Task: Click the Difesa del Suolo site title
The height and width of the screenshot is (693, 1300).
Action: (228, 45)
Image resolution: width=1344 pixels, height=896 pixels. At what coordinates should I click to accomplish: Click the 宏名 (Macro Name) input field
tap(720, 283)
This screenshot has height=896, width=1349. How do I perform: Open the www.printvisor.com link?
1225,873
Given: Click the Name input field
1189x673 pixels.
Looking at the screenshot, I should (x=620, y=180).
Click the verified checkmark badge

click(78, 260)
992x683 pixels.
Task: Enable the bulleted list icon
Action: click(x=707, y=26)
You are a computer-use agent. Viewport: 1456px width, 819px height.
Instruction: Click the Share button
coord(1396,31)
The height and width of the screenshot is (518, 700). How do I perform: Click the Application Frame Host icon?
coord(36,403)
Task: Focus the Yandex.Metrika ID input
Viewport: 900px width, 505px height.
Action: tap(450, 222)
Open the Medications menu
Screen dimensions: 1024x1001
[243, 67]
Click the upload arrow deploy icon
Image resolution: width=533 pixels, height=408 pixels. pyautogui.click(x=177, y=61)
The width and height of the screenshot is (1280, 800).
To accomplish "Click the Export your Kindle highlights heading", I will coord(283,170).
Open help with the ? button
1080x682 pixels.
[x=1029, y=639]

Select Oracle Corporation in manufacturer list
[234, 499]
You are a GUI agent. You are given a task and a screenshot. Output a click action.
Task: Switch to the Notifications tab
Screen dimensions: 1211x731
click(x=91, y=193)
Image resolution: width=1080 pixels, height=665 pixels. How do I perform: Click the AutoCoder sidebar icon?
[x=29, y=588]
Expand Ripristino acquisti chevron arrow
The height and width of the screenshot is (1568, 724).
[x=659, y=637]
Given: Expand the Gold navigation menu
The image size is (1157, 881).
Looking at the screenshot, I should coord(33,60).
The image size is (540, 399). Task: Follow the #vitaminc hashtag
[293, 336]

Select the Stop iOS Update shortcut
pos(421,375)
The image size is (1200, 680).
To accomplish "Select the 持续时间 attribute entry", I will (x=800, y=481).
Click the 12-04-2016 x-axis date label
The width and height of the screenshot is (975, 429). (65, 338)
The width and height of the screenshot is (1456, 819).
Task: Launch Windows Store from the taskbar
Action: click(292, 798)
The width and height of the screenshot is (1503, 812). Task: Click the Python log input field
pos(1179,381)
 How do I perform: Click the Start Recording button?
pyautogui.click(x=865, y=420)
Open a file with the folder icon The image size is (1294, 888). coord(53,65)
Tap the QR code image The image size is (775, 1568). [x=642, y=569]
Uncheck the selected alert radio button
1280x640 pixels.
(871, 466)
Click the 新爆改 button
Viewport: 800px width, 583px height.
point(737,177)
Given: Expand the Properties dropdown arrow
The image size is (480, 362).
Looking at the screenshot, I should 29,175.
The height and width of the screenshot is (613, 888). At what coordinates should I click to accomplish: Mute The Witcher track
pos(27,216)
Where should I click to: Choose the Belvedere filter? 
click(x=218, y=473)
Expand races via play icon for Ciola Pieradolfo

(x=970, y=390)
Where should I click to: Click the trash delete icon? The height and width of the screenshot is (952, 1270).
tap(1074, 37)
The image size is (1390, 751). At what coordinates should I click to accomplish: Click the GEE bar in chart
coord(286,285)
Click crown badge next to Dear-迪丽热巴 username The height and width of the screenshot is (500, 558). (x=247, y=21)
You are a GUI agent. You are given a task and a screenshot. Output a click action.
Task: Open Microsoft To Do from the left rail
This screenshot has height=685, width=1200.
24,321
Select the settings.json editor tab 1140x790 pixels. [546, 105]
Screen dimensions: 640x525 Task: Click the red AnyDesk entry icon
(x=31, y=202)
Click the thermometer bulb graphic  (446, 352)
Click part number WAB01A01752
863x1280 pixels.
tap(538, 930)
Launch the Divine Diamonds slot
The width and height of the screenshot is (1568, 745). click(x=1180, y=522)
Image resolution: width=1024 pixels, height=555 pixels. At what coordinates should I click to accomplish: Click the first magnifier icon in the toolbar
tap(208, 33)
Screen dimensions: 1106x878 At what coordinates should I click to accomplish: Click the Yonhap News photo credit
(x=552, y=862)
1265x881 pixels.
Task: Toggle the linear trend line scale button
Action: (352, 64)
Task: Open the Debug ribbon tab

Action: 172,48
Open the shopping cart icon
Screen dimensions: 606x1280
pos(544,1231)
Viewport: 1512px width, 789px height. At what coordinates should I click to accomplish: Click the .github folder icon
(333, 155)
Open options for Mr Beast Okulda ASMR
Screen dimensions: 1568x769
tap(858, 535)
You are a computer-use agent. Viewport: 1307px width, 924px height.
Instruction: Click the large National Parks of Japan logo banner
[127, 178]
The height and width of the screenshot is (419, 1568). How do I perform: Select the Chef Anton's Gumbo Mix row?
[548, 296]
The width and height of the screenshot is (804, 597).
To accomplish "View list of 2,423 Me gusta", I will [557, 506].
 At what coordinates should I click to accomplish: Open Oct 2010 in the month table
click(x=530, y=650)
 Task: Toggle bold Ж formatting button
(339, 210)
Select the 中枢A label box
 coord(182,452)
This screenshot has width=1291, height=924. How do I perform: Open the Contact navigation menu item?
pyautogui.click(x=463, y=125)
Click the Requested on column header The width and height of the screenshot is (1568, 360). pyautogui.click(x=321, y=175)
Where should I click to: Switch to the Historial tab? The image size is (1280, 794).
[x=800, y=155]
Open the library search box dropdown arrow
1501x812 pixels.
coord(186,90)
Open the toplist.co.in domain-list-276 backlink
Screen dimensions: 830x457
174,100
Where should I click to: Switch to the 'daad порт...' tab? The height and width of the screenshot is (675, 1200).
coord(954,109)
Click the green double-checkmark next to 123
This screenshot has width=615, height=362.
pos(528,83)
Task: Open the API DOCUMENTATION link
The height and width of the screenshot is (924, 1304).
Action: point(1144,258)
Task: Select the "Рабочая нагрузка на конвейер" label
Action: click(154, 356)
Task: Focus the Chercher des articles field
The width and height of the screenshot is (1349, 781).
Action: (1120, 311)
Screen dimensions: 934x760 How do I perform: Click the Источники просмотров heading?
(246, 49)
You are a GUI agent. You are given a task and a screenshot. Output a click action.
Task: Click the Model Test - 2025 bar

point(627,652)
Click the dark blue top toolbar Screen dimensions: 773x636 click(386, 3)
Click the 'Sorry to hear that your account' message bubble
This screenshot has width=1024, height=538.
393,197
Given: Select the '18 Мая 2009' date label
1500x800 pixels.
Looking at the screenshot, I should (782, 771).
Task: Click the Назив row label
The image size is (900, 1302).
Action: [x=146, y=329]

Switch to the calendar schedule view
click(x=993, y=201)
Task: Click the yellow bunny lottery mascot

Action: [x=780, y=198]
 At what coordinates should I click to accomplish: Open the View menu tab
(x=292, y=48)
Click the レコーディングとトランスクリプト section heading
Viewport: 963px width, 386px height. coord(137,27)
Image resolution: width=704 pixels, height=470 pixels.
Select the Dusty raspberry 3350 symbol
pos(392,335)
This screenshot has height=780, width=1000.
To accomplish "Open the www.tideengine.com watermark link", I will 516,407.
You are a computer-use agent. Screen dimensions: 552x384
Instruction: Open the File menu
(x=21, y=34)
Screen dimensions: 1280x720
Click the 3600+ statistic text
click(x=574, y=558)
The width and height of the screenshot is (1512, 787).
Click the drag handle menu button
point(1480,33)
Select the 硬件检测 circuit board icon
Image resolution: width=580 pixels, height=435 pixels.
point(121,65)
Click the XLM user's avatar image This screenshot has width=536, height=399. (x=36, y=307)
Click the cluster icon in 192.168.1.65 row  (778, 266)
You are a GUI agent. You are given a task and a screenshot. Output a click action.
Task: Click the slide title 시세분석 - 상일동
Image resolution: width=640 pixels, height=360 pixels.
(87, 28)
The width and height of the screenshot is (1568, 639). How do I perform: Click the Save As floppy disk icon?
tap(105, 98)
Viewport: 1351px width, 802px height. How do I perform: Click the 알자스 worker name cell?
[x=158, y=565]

**Goal of the exercise**
Copy out the lines above, beginning at the line containing "Switch to the calendar schedule view" and continuing through the line containing "(x=21, y=34)", both included, unchanged.

**Written answer**
Switch to the calendar schedule view
click(x=993, y=201)
Task: Click the yellow bunny lottery mascot

Action: [x=780, y=198]
 At what coordinates should I click to accomplish: Open the View menu tab
(x=292, y=48)
Click the レコーディングとトランスクリプト section heading
Viewport: 963px width, 386px height. coord(137,27)
Image resolution: width=704 pixels, height=470 pixels.
Select the Dusty raspberry 3350 symbol
pos(392,335)
This screenshot has height=780, width=1000.
To accomplish "Open the www.tideengine.com watermark link", I will 516,407.
You are a computer-use agent. Screen dimensions: 552x384
Instruction: Open the File menu
(x=21, y=34)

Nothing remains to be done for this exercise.